In questi giorni, pare che dei predicatori in turbante e tunica stiano di nuovo girando per le taverne,

“Non bevete alcol, venite in moschea”, dicono.

A che punto siamo arrivati, mio Dio.

Queste mentalità sono ancora più arretrate di quelle ottomane. Direi che nel XXI secolo questa mentalità anacronistica non esisteva nemmeno durante l'epoca ottomana.

Il Sultano Mehmed V Reşad, per esempio; era un sultano estremamente conservatore, profondamente religioso, che pregava cinque volte al giorno e passava gran parte del suo tempo a palazzo a leggere il Mesnevi.

Il 5 marzo 1910, il Re serbo Pietro I Karađorđević arrivò a Istanbul. In suo onore fu offerto un banchetto nella sala delle cerimonie del Palazzo Yıldız. Le tavole erano imbandite con i piatti più raffinati. C'era di tutto. C'era anche l'alcol.

Raki, vini, rum. C'erano ogni sorta di pietanze secondo i desideri degli ospiti e ogni tipo di antipasto, non mancava nulla.

Anche il protocollo era presente al banchetto. Alcuni deputati, membri del Senato, membri della Camera dei Deputati, ecc. Naturalmente, anche il Presidente del Parlamento Ahmet Rıza Bey era lì. Il Re serbo entrò nella sala insieme al Sultano Mehmed V Reşad. Dopo aver salutato il protocollo, ci si sedette a tavola. Il Presidente del Parlamento Ahmet Rıza Bey si sedette accanto al Sultano Mehmed V Reşad.
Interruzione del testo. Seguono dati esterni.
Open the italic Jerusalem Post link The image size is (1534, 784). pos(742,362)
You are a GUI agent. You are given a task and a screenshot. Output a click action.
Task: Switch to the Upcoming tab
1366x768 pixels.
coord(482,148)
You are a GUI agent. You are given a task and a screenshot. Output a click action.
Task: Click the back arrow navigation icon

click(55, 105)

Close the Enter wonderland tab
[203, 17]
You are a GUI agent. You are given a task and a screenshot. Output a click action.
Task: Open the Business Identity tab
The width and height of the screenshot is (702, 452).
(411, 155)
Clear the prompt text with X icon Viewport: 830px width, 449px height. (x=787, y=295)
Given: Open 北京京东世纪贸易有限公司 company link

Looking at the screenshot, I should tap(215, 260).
Durante il pasto, Ahmet Rıza Bey e il Sultano conversarono per un po'. I camerieri versavano raki e vino nei calici. Tuttavia, Ahmet Rıza Bey, per rispetto verso il Sultano, non beveva. Quando il Sultano Reşad notò che Ahmet Rıza Bey non beveva vino, lo invitò a farlo. Quando Ahmet Rıza Bey esitò dicendo che “sarebbe stato poco opportuno”, il Sultano si chinò dolcemente verso il suo orecchio e disse;

-“Buttalo giù e non pensarci più”.

A quel punto, Ahmet Rıza Bey bevve il suo vino brindando alla salute del Sultano.

Oggi, coloro che invitano le persone a una sorta di vita religiosa e girano per le taverne dovrebbero sapere bene che questa prepotenza e questa coercizione non esistevano nemmeno durante l'epoca dei sultani.

Persino il conservatore Mehmed V Reşad offriva vino alle persone.

Questo oscurantismo, purtroppo, è emerso oggi nel processo di controrivoluzione.

Non sto elogiando chi beve alcol.

Ma non potete violare la libertà della vita privata delle persone. È questo che dico. Come un ubriaco non entra in una moschea per invitarvi a bere, così un uomo in tunica non può andare in una taverna per invitare la gente a pregare.

Questo è contrario al principio di “Libertà” dei diritti umani.

Inoltre, “non toccare alcol, pregare cinque volte al giorno, essere un buon musulmano” non è un criterio né morale né professionale.

Il criterio è essere rispettosi e giusti verso le persone.

Bayezid I beveva, Fatih beveva, persino Yavuz beveva. Anche Solimano il Magnifico beveva nei suoi primi anni.

In realtà, la questione non è bere o non bere. La tavola del raki è solitamente un luogo di discussione e di consultazione. Quando si bevono due bicchieri, si dice “E allora, che ne sarà di questo Paese?”.

Ecco, questi menti ristrette hanno paura persino di questo.